Tekst om te lezen ▸

________________

Het hof volgt [appellant] niet in zijn stelling dat de onderhavige wet onrechtmatig tot stand is gekomen omdat de onderhavige wijziging bij nota wijzigingen in het wetsvoorstel is ingebracht en deze niet aan de Raad van State om advies is voorgelegd. Het hof laat daar of het hier gaat om een ingrijpende wijziging van het wetsvoorstel zoals bedoeld in aanwijzing 277 van de Aanwijzingen voor de regelgeving. Het is aan regering en parlement om te bepalen of daarvan sprake is; een oordeel daarover komt aan de rechter niet toe.
- 6.
Het hof deelt evenmin de opvatting van [appellant] dat de onderhavige wetswijziging zodanig ingrijpt in “het punitieve karakter” van de door de strafrechter opgelegde straf, dat sprake is van executie van een gevangenisstraf die niet is opgelegd door de daartoe bevoegde rechter (artikel 5, eerste lid, onder a. EVRM). Blijkens de jurisprudentie van het EHRM brengt een wijziging van de wetgeving inzake de executie van strafvonnissen waardoor de executie zwaarder op de gedetineerde drukt, niet met zich mee dat sprake is van een zwaardere straf dan opgelegd door de strafrechter. Dat betekent in het onderhavige geval dat artikel 5 EVRM zich er niet tegen verzet dat de Staat [appellant] 36 maanden gedetineerd houdt.
- 7.
Evenals de voorzieningenrechter bij de rechtbank acht het hof het onzorgvuldig dat de advocaat-generaal in het besluit van 1 maart 2012 heeft vermeld dat [appellant] op 9 april 2012 in vrijheid zou worden gesteld, terwijl vanaf 20 december 2011 de inwerkingtreding van de wijziging van artikel 15 Sr op 1 april 2012 voorzienbaar was. Deze eenmalige onzorgvuldigheid leidt er evenwel niet toe dat het openbaar ministerie [appellant], op de grond dat hij op die vermelding heeft vertrouwd, met onmiddellijke ingang in vrijheid moet stellen, zulks in weerwil van de verplichting van het openbaar ministerie het vonnis van de strafrechter ten uitvoer te leggen.
- 8.
Ingevolge artikel 40a van de Regeling tijdelijk verlaten van de inrichting kan [appellant] aan de Minister strafonderbreking verzoeken, indien de helft van de hem opgelegde straf is ondergaan. Hij heeft dat ook gedaan en is tegen de afwijzing van zijn verzoek in beroep gegaan bij de beroepscommissie. De rechtsgang bij de beroepscommissie moet worden beschouwd als een beroep op een onafhankelijke rechter in een met voldoende waarborgen omklede rechtsgang. Dat sluit uit dat het hof zou kunnen oordelen over de zijdens [appellant] in hoger beroep opgeworpen vraag of de beroepscommissie op juiste gronden het beroep van [appellant] tegen die afwijzing heeft verworpen.

________________

Het materiaal ▸

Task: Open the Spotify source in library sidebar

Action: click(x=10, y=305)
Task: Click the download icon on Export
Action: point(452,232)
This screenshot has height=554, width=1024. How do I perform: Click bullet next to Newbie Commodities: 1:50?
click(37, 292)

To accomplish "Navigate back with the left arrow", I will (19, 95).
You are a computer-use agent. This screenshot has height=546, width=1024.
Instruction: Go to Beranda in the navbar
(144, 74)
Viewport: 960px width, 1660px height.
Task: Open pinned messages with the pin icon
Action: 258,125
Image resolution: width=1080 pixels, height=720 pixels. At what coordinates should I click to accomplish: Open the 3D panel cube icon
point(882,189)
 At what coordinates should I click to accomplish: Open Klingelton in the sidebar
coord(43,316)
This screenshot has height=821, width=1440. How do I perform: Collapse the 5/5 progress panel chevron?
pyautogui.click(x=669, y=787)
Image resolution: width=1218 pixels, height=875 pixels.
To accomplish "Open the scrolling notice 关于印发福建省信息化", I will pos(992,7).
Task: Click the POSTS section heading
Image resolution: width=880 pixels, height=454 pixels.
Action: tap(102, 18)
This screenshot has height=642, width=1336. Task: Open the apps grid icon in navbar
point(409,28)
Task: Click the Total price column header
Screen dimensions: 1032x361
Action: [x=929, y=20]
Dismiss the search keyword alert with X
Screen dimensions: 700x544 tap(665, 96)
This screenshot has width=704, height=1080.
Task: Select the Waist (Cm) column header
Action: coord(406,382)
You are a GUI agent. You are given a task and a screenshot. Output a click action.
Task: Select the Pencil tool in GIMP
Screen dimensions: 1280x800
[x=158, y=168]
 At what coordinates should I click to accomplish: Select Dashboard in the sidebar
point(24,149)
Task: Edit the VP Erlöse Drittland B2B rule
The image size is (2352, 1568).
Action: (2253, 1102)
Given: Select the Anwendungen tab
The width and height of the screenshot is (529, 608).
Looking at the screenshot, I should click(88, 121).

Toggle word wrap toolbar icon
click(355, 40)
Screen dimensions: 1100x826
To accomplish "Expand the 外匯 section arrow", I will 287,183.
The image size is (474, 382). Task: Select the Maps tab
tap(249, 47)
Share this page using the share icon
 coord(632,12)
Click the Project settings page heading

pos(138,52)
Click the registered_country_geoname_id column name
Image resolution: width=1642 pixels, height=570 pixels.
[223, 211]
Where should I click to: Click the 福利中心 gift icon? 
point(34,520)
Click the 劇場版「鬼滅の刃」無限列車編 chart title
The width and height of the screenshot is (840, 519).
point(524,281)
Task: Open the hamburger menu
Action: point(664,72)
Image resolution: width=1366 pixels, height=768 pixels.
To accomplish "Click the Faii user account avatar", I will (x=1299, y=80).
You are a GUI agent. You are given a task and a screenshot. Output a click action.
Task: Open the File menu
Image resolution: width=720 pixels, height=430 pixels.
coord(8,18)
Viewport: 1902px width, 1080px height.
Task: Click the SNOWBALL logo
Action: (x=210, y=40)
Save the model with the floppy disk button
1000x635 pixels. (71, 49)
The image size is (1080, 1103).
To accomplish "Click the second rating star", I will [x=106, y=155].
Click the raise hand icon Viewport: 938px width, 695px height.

________________

Doel van oefening ▸ Welke vrijlatingsdatum noemde de advocaat-generaal volgens de tekst om te lezen in het besluit van 1 maart 2012?

Geschreven antwoord ▸ 9 april 2012.